US President Joe Biden will sign three more executive orders on immigration Tuesday as part of a drive to erase the hardline legacy of Donald Trump, including an effort to reunite children separated from their parents at the US border with Mexico.
They are a follow-up to executive orders that Biden signed on his first day in office as he reforms the US immigration system after what was widely criticized as abusive anti-foreigner policy under Trump.
The latest measures do not address the status of some 11 million undocumented immigrants living in legal limbo, which hinges on whether Biden can persuade enough congressional Republicans to back a bill offering them a path to citizenship.
The new action by the Democratic president is aimed at streamlining the legal US immigration process, officials said, with Biden to order a review of all legal obstacles to immigration and integration put in place under Trump.
“The review will likely lead to dramatic changes in policies,” according to a senior government official, saying the goal is “to restore faith in our legal immigration system, and promote integration of Americans.”
“President Trump was so focused on the (Mexico border) wall that he did nothing to address the root cause of why people are coming to our southern border,” the official said.
“It was a limited, wasteful and naive strategy, and it failed.”
In line with campaign promises, one of the orders will put in place a working group tasked with reuniting migrant families separated by Trump’s “zero tolerance” policy put in place in 2018.
That policy allowed officials to prosecute and deport adults who had entered the US illegally. Their children were then placed into federal custody.
Faced with international outcry, and even criticism from within his own party, the Trump administration was forced to scale down the policy, but hundreds of migrant children have still not been returned to their parents.
The working group will examine ways to reunite the families, officials said, without specifying whether that could allow parents or children who had been deported to return to US soil.
A second executive order echoes a similar policy under the Barack Obama administration, putting in place legal mechanisms for prospective immigrants in their home countries to apply for residency, allowing them to avoid dangerous smuggling routes.
– End to ‘wealth test’ –
The third decree will promote the integration of some nine million migrants legally settled in the United States and make naturalization “more accessible to the more than nine million immigrants who are currently eligible to apply” for citizenship.
There will be a review of the so-called “public charge rule” introduced in August 2019 that allowed officials to refuse citizenship or green card applications to migrants receiving social assistance, such as subsidized care or housing allowances.
The public charge rule “basically created or established a wealth test for immigrants,” one senior Biden official said.
Most of the reforms will be led by the secretary of Homeland Security.
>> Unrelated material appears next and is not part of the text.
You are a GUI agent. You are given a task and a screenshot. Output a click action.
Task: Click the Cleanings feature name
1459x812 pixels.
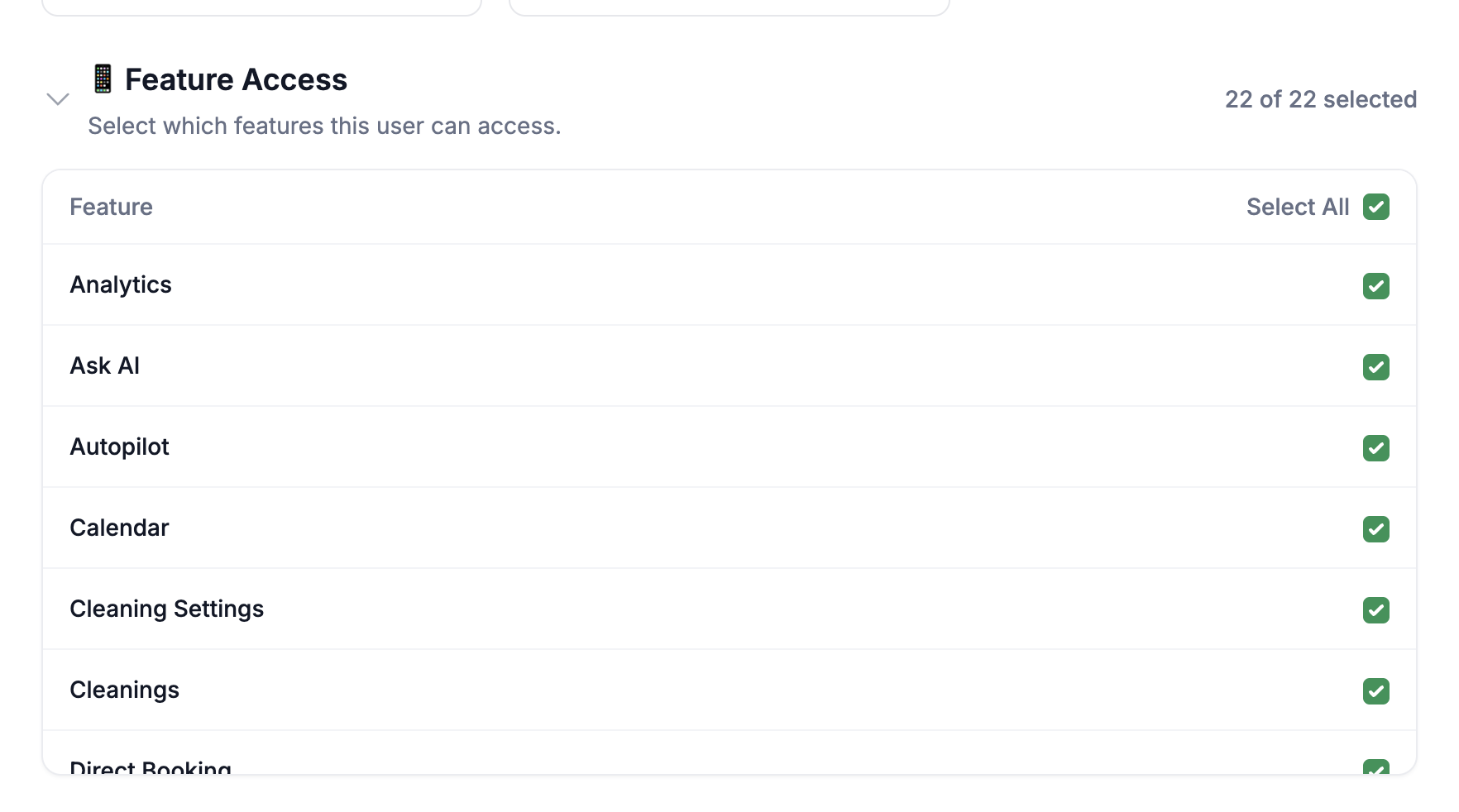[x=124, y=690]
Biden has nominated Alejandro Mayorkas to the position, and the Senate will vote on his appointment midday Tuesday.
If confirmed, Mayorkas — who arrived in the United States as an infant as the son of Cuban refugees — will be the first Hispanic person to lead the Department of Homeland Security, a sprawling agency that oversees immigration issues, border police and emergency responses.
– Uncertainty for undocumented migrants –
The Biden administration’s efforts to overturn Trump-era immigration policies will likely be welcomed by the left wing of his Democratic Party.
Since coming into office he has canceled two of his predecessor’s landmark measures, suspending construction of the wall along the border with Mexico and lifting a ban on US entry for residents of a number of countries with majority Muslim populations.
On his first day in office, Biden sent a bill to Congress that could offer a path to citizenship for millions of undocumented immigrants — including so-called Dreamers, or people who were brought to the US illegally as children and grew up there.
The legislation’s adoption, however, will require the support of several Republican lawmakers — which is far from assured.